Home > Press > Charcoal a weapon to fight superoxide-induced disease, injury: Nanomaterials soak up radicals, could aid treatment of COVID-19
Artificial enzymes made of treated charcoal, seen in this atomic force microscope image, could have the power to curtail damaging levels of superoxides, toxic radical oxygen ions that appear at high concentrations after an injury. (Credit: Tour Group/Rice University) |
Abstract:
Artificial enzymes made of treated charcoal could have the power to curtail damaging levels of superoxides, radical oxygen ions that are toxic at high concentrations.
Charcoal a weapon to fight superoxide-induced disease, injury: Nanomaterials soak up radicals, could aid treatment of COVID-19
Houston, TX | Posted on July 2nd, 2020
The nanozymes developed by a Texas Medical Center team are highly effective antioxidants that break down damaging reactive oxygen species (ROS) produced in abundance in response to an injury or stroke.
The researchers suggested the materials, described in the American Chemical Society journal ACS Applied Nano Materials, could aid treatment of COVID-19 patients.
The biocompatible, highly soluble charcoal is a superoxide dismutase, and was synthesized and tested by scientists at Rice University, the University of Texas Health Science Center’s McGovern Medical School and the Texas A&M Health Science Center.
Superoxide dismutases, or SODs, dismantle ROS into ordinary molecular oxygen and hydrogen peroxide. In the project co-led by Rice chemist James Tour, previous materials were successfully tested for their ability to activate the process, including graphene quantum dots drawn from coal and polyethylene glycol-hydrophilic carbon clusters made from carbon nanotubes.
They have now found oxidized charcoal nanoparticles are not only effective antioxidants but can also be made from an activated carbon source that is inexpensive, good manufacturing practice (GMP)-certified and already being used in humans to treat acute poisoning.
“That these nanozymes are made from a GMP source opens the door for drug manufacturers,” said Tour, who led the project with A&M neurologist Thomas Kent and UTHealth biochemist Ah-Lim Tsai. “While coal was effective, an issue is that it can have a variety of toxic metallic elements and impurities that are not consistent across samples. And the clusters made from carbon nanotubes are very expensive.”
The disclike nanozymes are prepared from powdered, medical-grade charcoal oxidized by treatment with highly concentrated nitric acid. The nanozymes teem with oxygen-containing functional groups that bust up superoxides in solution.

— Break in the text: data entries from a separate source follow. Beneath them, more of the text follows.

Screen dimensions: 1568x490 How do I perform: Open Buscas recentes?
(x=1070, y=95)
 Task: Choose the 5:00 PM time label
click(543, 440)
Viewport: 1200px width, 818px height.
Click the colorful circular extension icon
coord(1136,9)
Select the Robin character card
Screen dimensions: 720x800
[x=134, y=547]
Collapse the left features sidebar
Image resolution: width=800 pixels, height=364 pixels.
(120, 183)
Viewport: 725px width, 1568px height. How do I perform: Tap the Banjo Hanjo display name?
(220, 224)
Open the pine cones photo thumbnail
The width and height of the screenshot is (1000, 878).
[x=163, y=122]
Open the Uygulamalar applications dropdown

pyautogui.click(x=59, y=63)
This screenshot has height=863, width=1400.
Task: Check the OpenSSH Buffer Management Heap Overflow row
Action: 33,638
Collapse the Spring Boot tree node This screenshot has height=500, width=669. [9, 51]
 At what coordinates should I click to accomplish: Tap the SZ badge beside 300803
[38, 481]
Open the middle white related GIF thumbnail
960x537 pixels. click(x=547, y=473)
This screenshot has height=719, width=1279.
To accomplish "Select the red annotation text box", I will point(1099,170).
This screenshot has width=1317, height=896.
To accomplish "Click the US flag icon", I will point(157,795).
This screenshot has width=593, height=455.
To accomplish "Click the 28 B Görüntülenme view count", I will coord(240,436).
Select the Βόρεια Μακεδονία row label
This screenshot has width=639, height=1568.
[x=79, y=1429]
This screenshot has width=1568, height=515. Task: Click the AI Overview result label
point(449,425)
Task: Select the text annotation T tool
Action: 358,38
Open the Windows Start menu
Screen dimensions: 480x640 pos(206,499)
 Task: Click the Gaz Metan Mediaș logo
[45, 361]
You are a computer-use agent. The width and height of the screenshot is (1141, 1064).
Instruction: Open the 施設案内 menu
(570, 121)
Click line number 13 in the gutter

Tour noted the nanozymes are able to pass through the membranes of cells’ mitochondria to quench a major source of free radicals without killing the cells themselves. “We published a paper on this recently,” he said. “This seems to be really important to why these work so well in traumatic brain injury and stroke.”
The researchers noted it may be worthwhile to study the application of their nanozymes to treat the cytokine storms — an excessive immune system response to infection — suspected of contributing to tissue and organ damage in COVID-19 patients.
“While speculative that these particles will be helpful in COVID-19, if administration is timed correctly, they could reduce the damaging radicals that accompany the cytokine storm and could be further chemically modified to reduce other injury-causing features of this disease,” Kent said.
Gang Wu, an assistant professor of hematology at McGovern, and Rice graduate student Emily McHugh are co-lead authors of the study. Co-authors are Vladimir Berka, a senior research scientist at McGovern; Rice graduate students Weiyin Chen, Zhe Wang and Jacob Beckham; Rice undergraduate Trenton Roy; and Paul Derry, an assistant professor at Texas A&M’s Institute of Biosciences and Technology.
Tour is the T.T. and W.F. Chao Chair in Chemistry as well as a professor of computer science and of materials science and nanoengineering at Rice. Kent is the Robert A. Welch Chair Professor in the Institute of Biosciences and Technology at Texas A&M-Houston Campus and an adjunct chemistry professor at Rice and at Houston Methodist Hospital. Tsai is a professor of hematology at UTHealth.
The National Institutes of Health and the Welch Foundation supported the research.